Bought Nasty, Brutish and Long, a book for Mother's Day since my mom likes to read about depressing subjects such as the horrors of eldercare and nursing homes in this time in which many of us live long lives due to modern medicine.
From Kristol in the NY Times:
Many people doubt the effectiveness of foreign aid, and a new best-selling book called “Dead Aid” by an African finance expert, Dambisa Moyo, even argues that government-to-government assistance is often harmful to recipient countries. It’s true that aid of all kinds is harder to get right than people usually assume, but the kind that has the best record is grass-roots investment — with strong local buy-in — in health, education, agriculture and microfinance. I’ve repeatedly seen these kinds of programs transform families and communities, from Africa to Afghanistan. Frankly, this kind of aid is also pretty beneficial to the donor. For my part, I gain [much psychic value] from the $24 a month from sponsoring [a child].
Another from the Times:
...the trend has generally been toward less competition. Indeed, it may be precisely because close Congressional races are so atypical that the exceptions get so much attention. Why is it that there are fewer close elections than there once were? We can think of three reasons: POWERFUL INCUMBENTSInteresting that there is an incumbency advantage in the Congress at exactly the same time Congress has become even more feckless and ridiculously incompetent as ever.
The incumbency advantage has generally been increasing over time. A 2002 paper by Stephen Ansolabehere and James M. Snyder Jr. of M.I.T. examined the incumbency advantage in elections since World War II, and found that it had increased from about a two-point head start in the 1940s to eight points in the 1990s. Since there are no term limits for Congress, and since most senators and representatives today are career politicians who won’t retire until age or scandal forces them to, this means that elections in the vast majority of states and Congressional districts are never competitive. There are many theories as to why this is the case — in the television and Internet era, name recognition may be a more powerful advantage.
From "Redeemed" by Heather King:
Sometimes I think the whole reason I converted to Catholicism is because its churches are open all day. My career in the bars was at bottom a search to belong, and I have always had a sense of almost abject gratitude for open doors, spots to rest, the opportunity to sit quietly near people without having to talk to them.
Instead of immediately reading the new Christopher Buckley memoir, I've been satisfying my craving for fiction, for lyricism, with his uncle Fergus Reid Buckley's Servants and their Masters.

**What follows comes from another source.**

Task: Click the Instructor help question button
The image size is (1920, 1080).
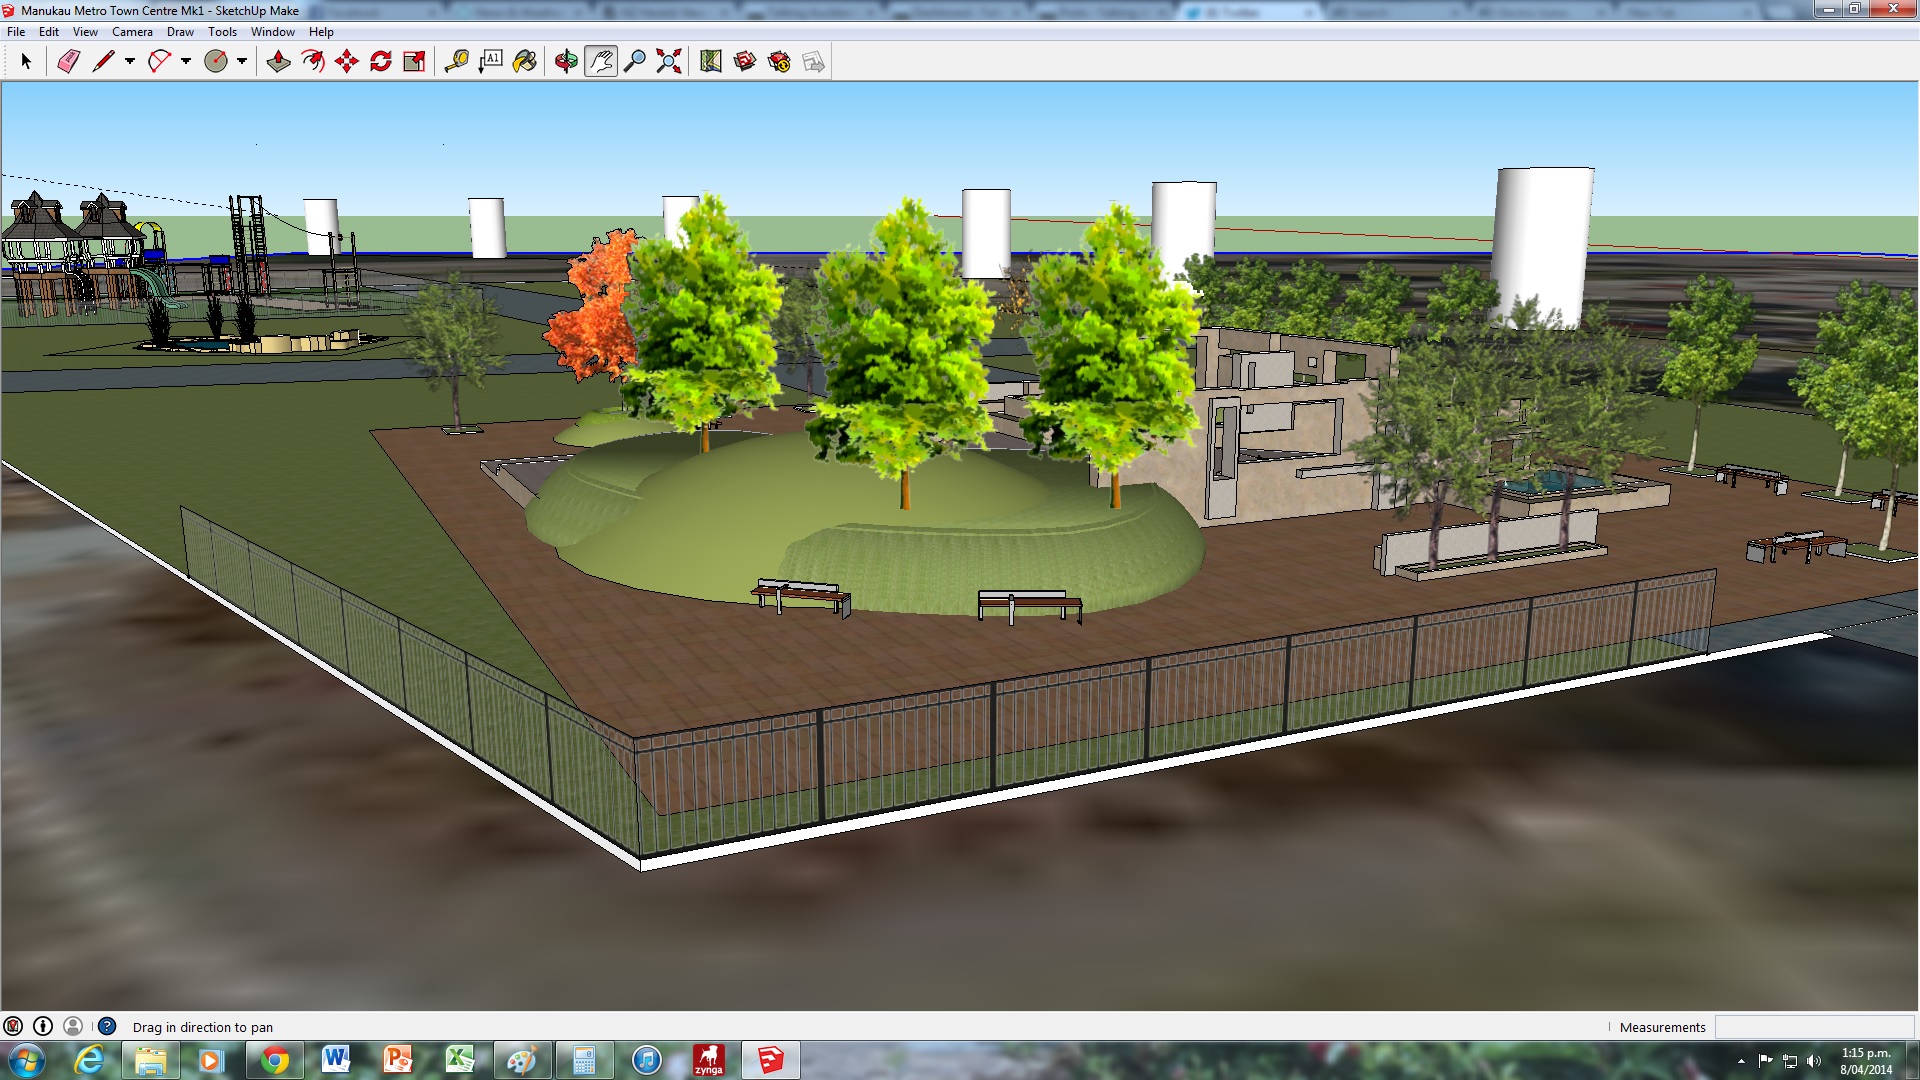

Reid can write, in a way I hadn't gleaned from my foray into his non-fiction (a memoir of the Buckley family). He makes his brother Bill's vocabulary look small by comparison and I amazed by the stamina of his prose-poetry. At page 100 of a nearly 600-pg book, there's no discernable let-up. He has the habit of dousing the prose with lots further encryption in the form of Spanish.
Written around 1972, it inevitably includes the de rigeour sex scenes. He writes of them sans approbation or approval but that, as usual, gets lost in translation, just as a Bougereau painting of naked angels makes few red-blooded man think of...angels.
Buckley rather keenly describes the debaucheries of a man living a "dissipated life" as was also said of the young St. Anselm, whose feast was a week or two back. I always wonder what exactly a dissipated life is. If you ask to ask? I suppose it depends at least in part to what God wants. If he designed a Trappist monk and you're living as a Franciscan, perhaps you could be said to be living a dissipated life. Similarly perhaps a Charles Bukowski was actually living...or maybe not.